On the technical front, Pham and his team realized that to move at speed, they too, needed to be able to work on multiple fronts at once. There was just one problem: Uber’s software was architected as a centralized system, or monolith. That meant all components of Uber’s service, from signing up riders to billing them, paying drivers and sending messages, were interconnected and interdependent in the same code base; if developers wanted to make changes or updates, they needed to redeploy the entire stack all at once. As the code base grew, Pham knew, it would become increasingly complex, brittle, hard to understand, and hard to maintain—at an exponential rate. Meanwhile, ride volume just kept surging, also at an exponential rate.

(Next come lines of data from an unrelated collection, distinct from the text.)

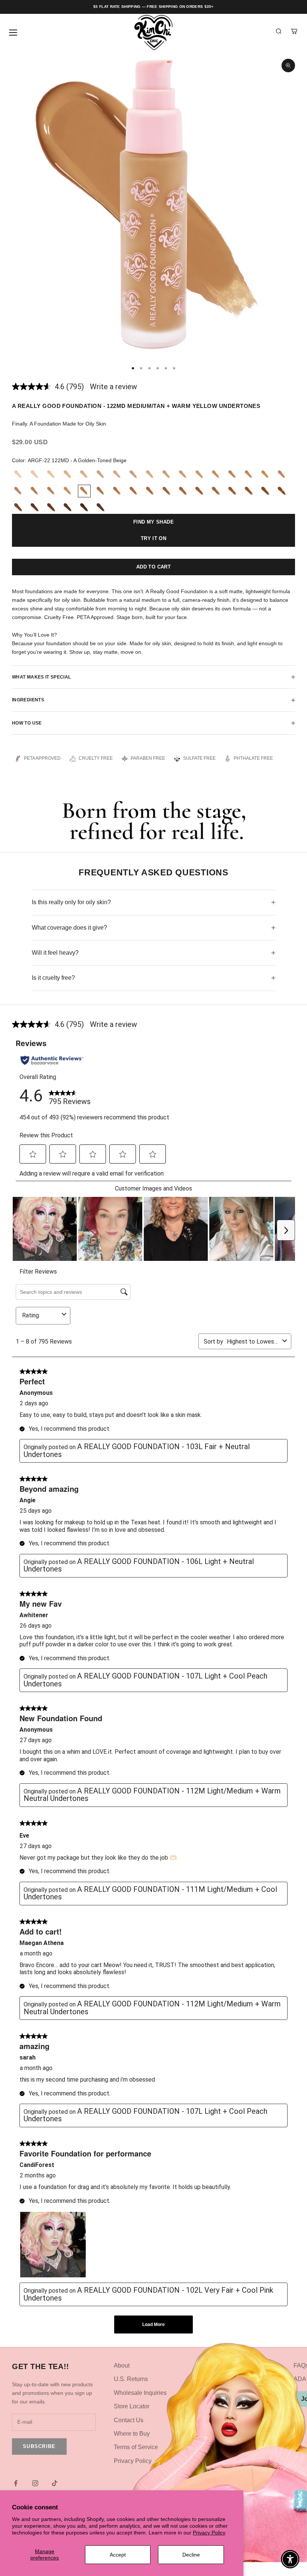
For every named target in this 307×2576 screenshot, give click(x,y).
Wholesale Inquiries (140, 2393)
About (122, 2365)
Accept (118, 2555)
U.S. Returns (131, 2379)
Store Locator (131, 2406)
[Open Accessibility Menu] (290, 2559)
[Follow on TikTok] (54, 2483)
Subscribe (39, 2446)
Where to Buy (132, 2433)
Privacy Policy (209, 2533)
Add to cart (153, 567)
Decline (191, 2555)
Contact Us (128, 2420)
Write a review (113, 386)
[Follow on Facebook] (15, 2483)
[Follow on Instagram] (35, 2483)
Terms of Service (136, 2447)
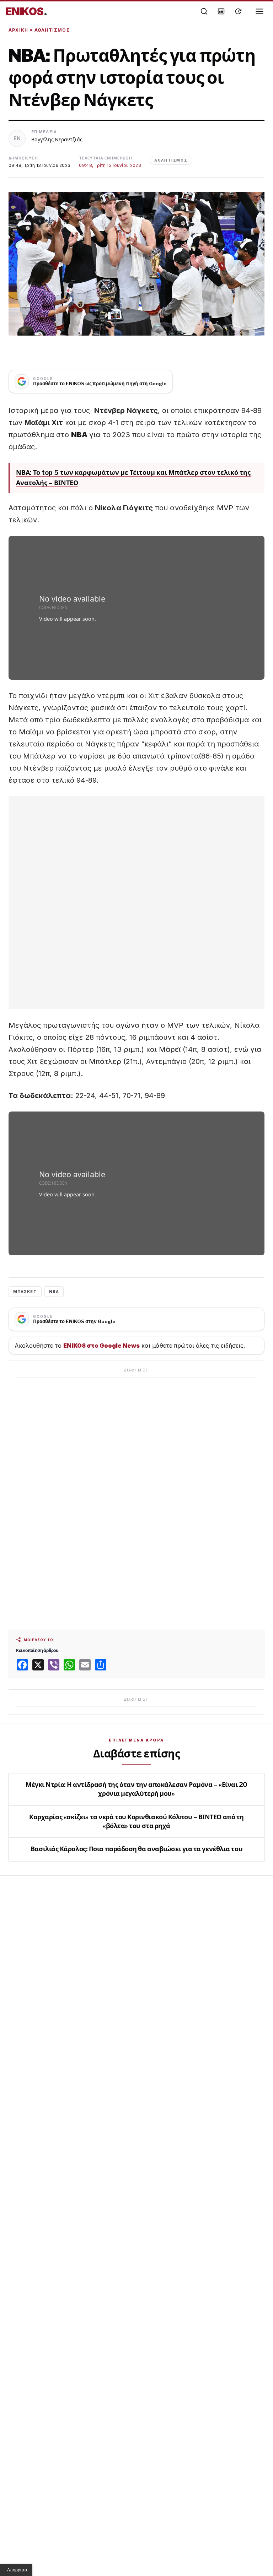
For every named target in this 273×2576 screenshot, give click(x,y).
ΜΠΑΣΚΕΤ (25, 1291)
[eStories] (238, 11)
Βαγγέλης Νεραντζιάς (56, 139)
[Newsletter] (221, 11)
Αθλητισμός (52, 30)
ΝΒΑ (54, 1291)
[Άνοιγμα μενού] (259, 11)
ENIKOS (26, 11)
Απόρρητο (17, 2569)
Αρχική (18, 30)
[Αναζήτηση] (204, 11)
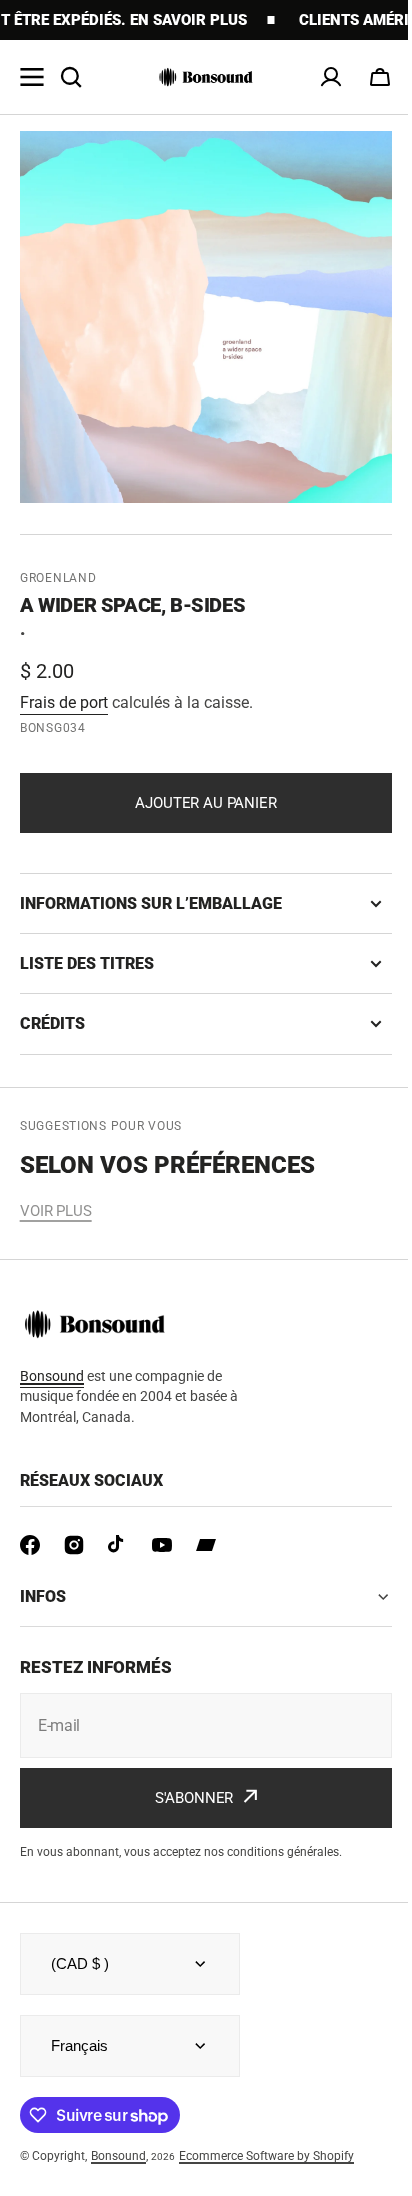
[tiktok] (118, 1545)
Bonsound (118, 2156)
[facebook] (30, 1545)
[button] (380, 77)
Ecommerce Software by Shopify (266, 2156)
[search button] (71, 77)
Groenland (58, 578)
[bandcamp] (206, 1545)
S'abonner (186, 1798)
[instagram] (74, 1545)
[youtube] (162, 1545)
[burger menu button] (32, 77)
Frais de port (64, 702)
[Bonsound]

“What was happening at the time was every single Friday night … was Uber's busiest night ever. They had a bunch of single points of failure in both people and in technology. There were certain humans that understood how to basically duct tape and plug the dike as it was exploding every single Friday night. And if they weren't around, you were down. … It was intense, but there was a really strong sense of camaraderie, a really tight bond, and a really strong sense of belonging. Literally if you weren't here, doing [your job], a piece of the system is down, and therefore the system is down. So people felt really, really important. And they were.”
-- Ryan Sokol, who joined Uber in fall 2014 as senior manager of the dispatch systems
Pham and Sokol knew that they needed to build scalable systems and a scalable organization. They began transitioning Uber’s software architecture from a monolithic system to a microservices structure, which would allow many teams of engineers and developers to work in parallel on different small components.
Over the course of about 15 months, Sokol’s team expanded from about 10 people to nearly 60. Meanwhile, he recalled, “every metric we were tracking from Uber grew about 10 times — from the number of drivers on the platform, to the number of rides taken on the platform, to the amount of money coming to the platform. So everything grew by about 10 times, and my team grew by five times.”
The move to microservices, said Pham, was “the key ingredient for us to grow super fast. When the company grew in volume, but also in locations around the world, and also in the level of complexity of all the features that we kept on adding to it, it takes more teams working on all of these things in parallel without tripping all over each other.”
And yet, he added: “Now, there were problems with doing what we did too. Because nothing comes for free.”